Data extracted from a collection
● ● ● ● ● ● ●

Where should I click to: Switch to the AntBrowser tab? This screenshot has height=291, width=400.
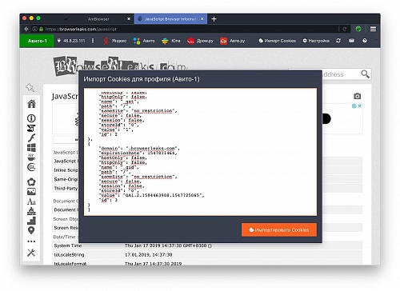98,19
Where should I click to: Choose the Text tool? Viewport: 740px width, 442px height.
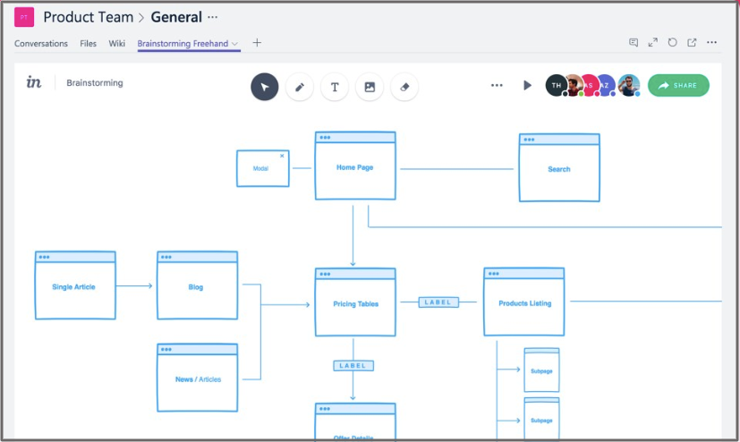coord(335,87)
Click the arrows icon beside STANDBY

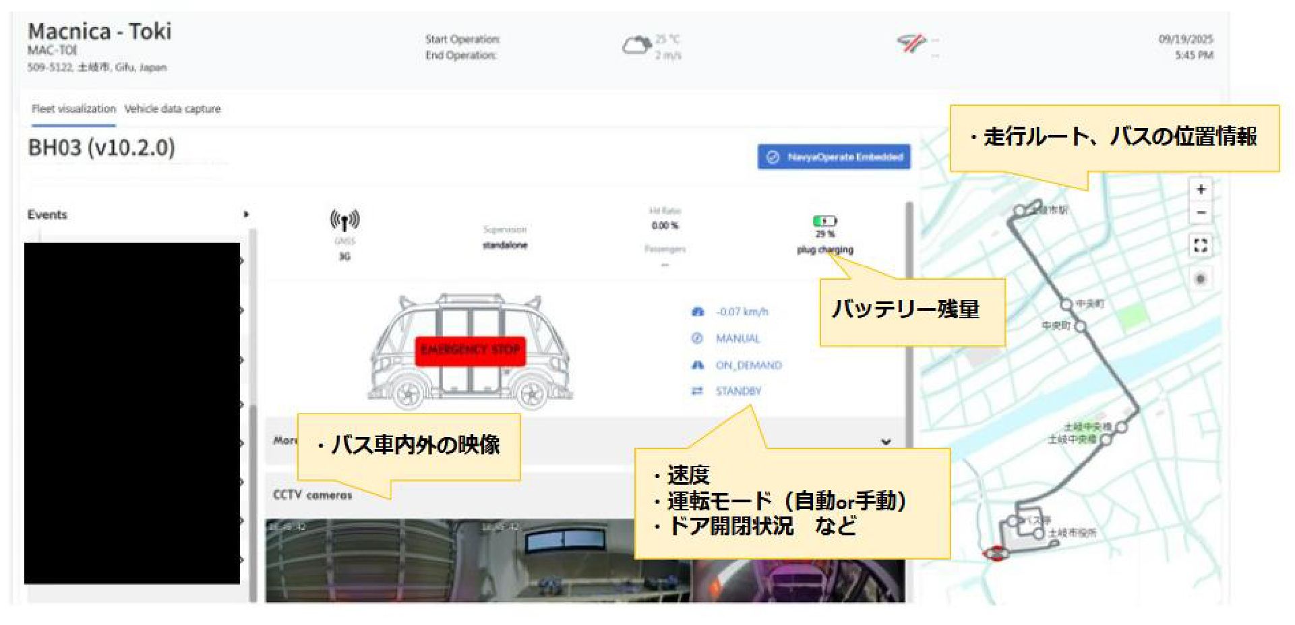pyautogui.click(x=697, y=391)
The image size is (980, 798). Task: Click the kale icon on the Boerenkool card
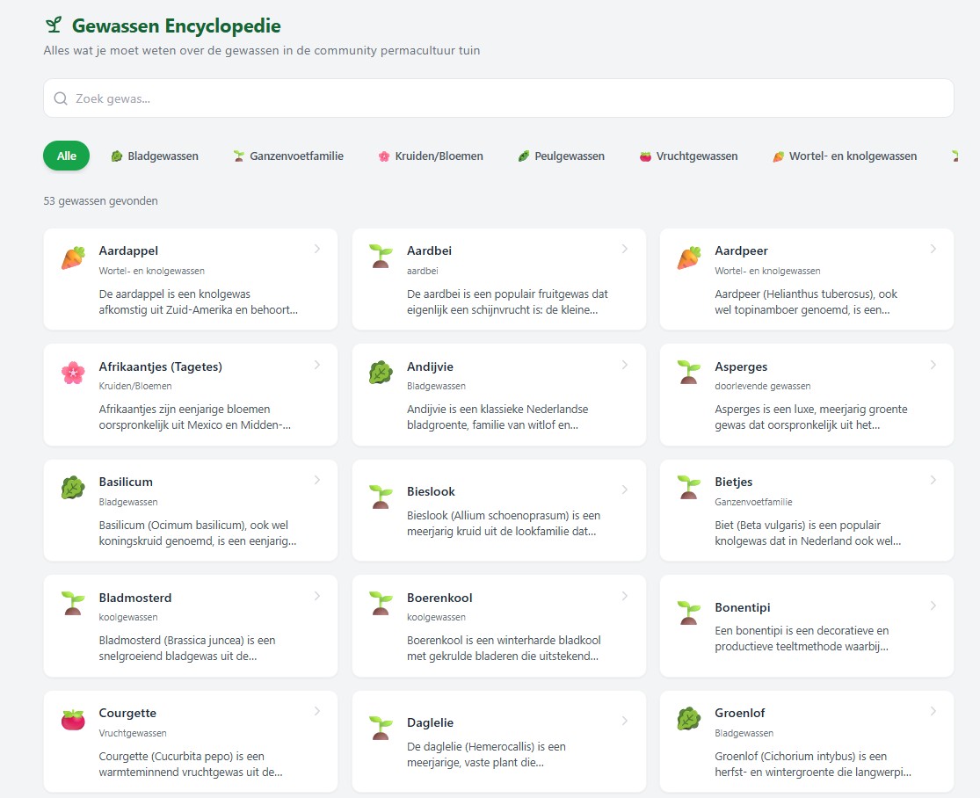(x=380, y=603)
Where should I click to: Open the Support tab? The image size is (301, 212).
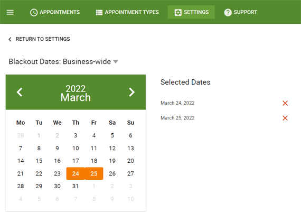240,12
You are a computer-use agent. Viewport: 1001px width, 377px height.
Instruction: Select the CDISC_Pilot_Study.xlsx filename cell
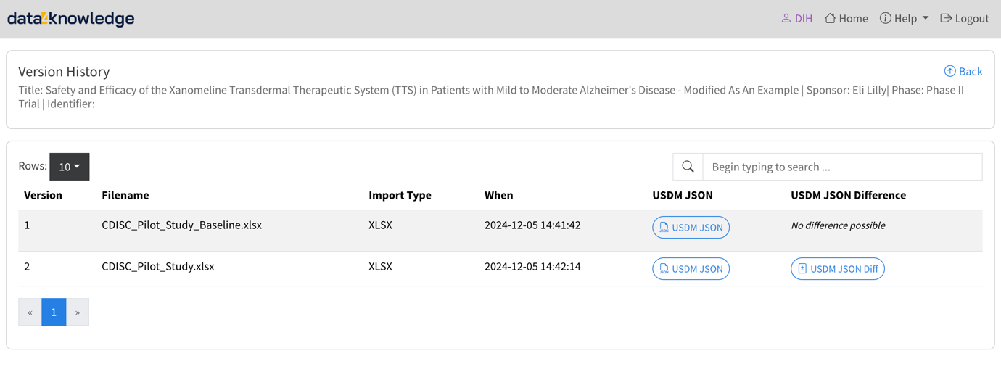(x=157, y=267)
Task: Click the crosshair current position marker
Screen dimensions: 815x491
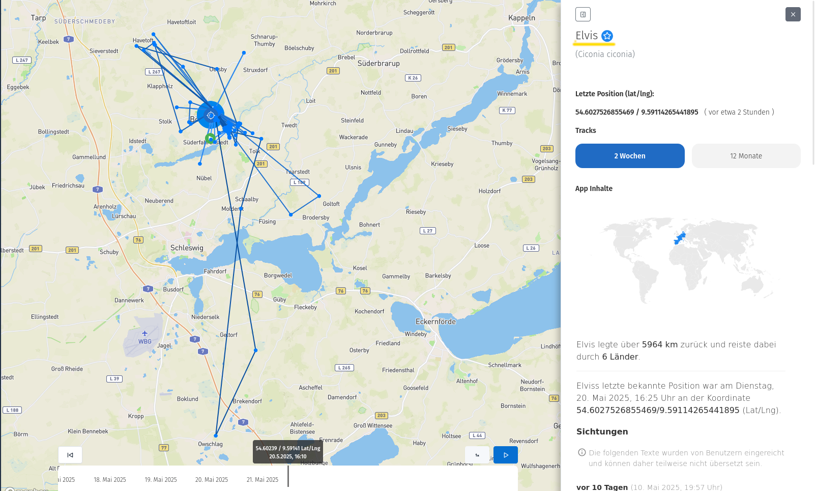Action: [211, 115]
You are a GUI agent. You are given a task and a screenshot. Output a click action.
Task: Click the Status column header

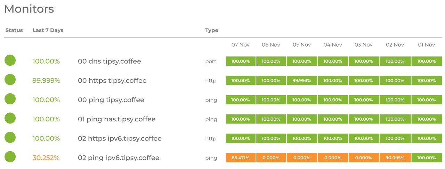pos(14,30)
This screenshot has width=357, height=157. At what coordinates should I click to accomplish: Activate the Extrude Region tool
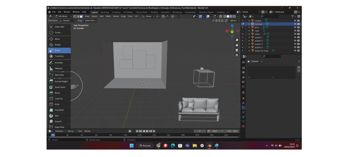click(x=61, y=81)
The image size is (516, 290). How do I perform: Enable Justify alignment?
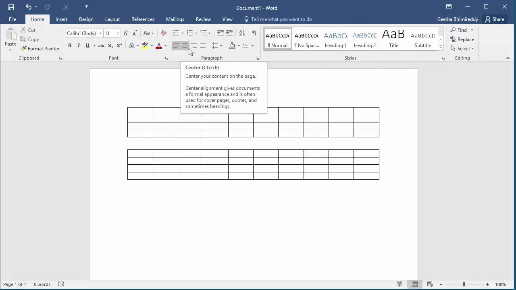(x=203, y=46)
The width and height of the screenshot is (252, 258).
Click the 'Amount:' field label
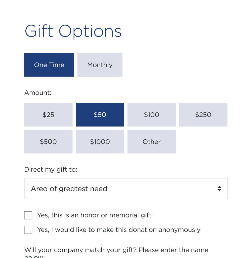(x=38, y=93)
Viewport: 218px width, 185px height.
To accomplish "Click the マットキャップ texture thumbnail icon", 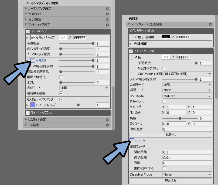I will 33,37.
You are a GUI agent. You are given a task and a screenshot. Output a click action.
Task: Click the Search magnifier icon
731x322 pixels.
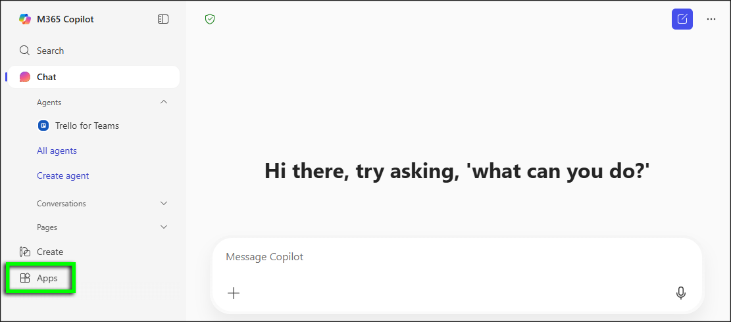click(x=25, y=51)
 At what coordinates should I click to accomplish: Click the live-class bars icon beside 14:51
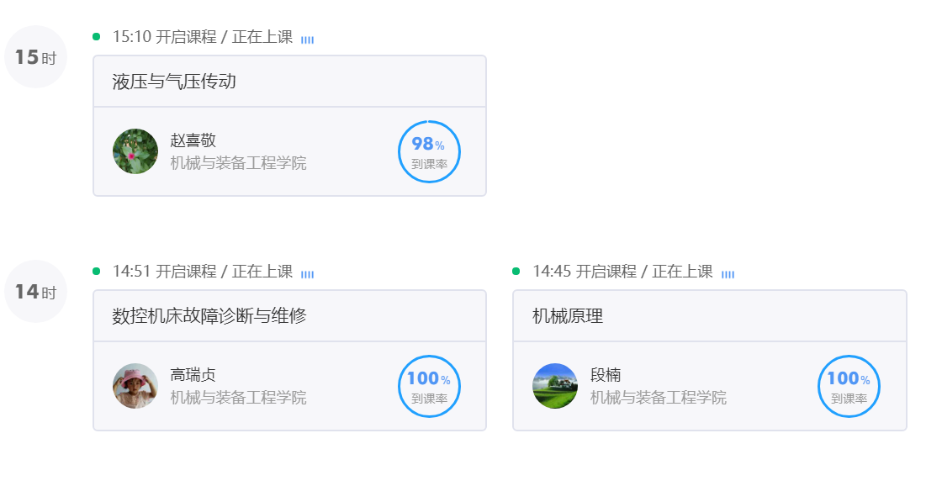point(307,274)
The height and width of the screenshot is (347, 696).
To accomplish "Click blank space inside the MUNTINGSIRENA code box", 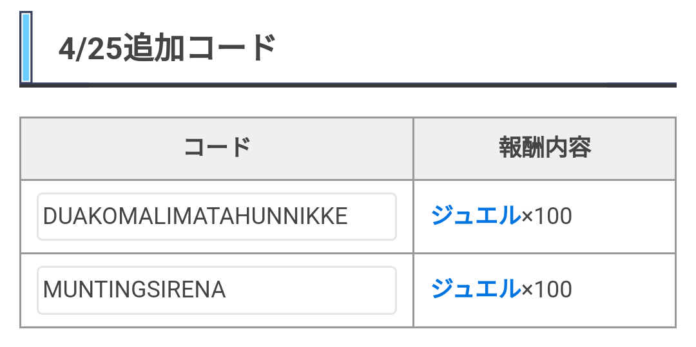I will coord(311,290).
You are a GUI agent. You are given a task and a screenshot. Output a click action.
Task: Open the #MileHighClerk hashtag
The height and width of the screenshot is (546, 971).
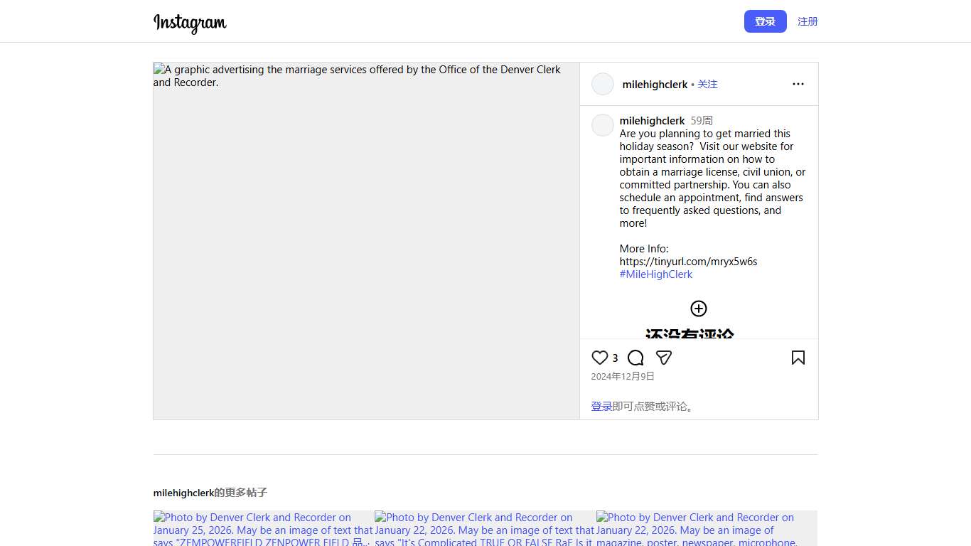point(655,274)
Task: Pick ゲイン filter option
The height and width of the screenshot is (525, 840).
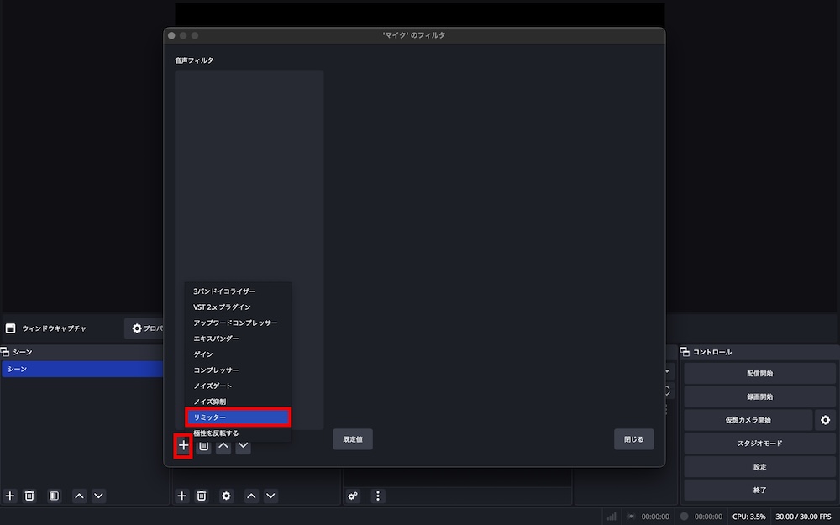Action: tap(239, 354)
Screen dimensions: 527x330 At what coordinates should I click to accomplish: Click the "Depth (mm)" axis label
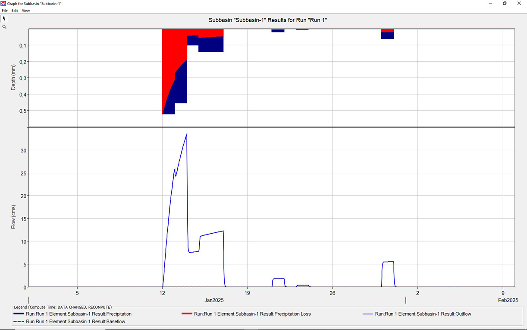(14, 77)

● ● ● ● ● ● ●

TASK STATEMENT
With pictures excluded, the lines running from the one containing "Screen dimensions: 527x330" through the last line of the records above are to be restated exactly and in full.

RESPONSE BELOW
Screen dimensions: 527x330 At what coordinates should I click to accomplish: Click the "Depth (mm)" axis label
(14, 77)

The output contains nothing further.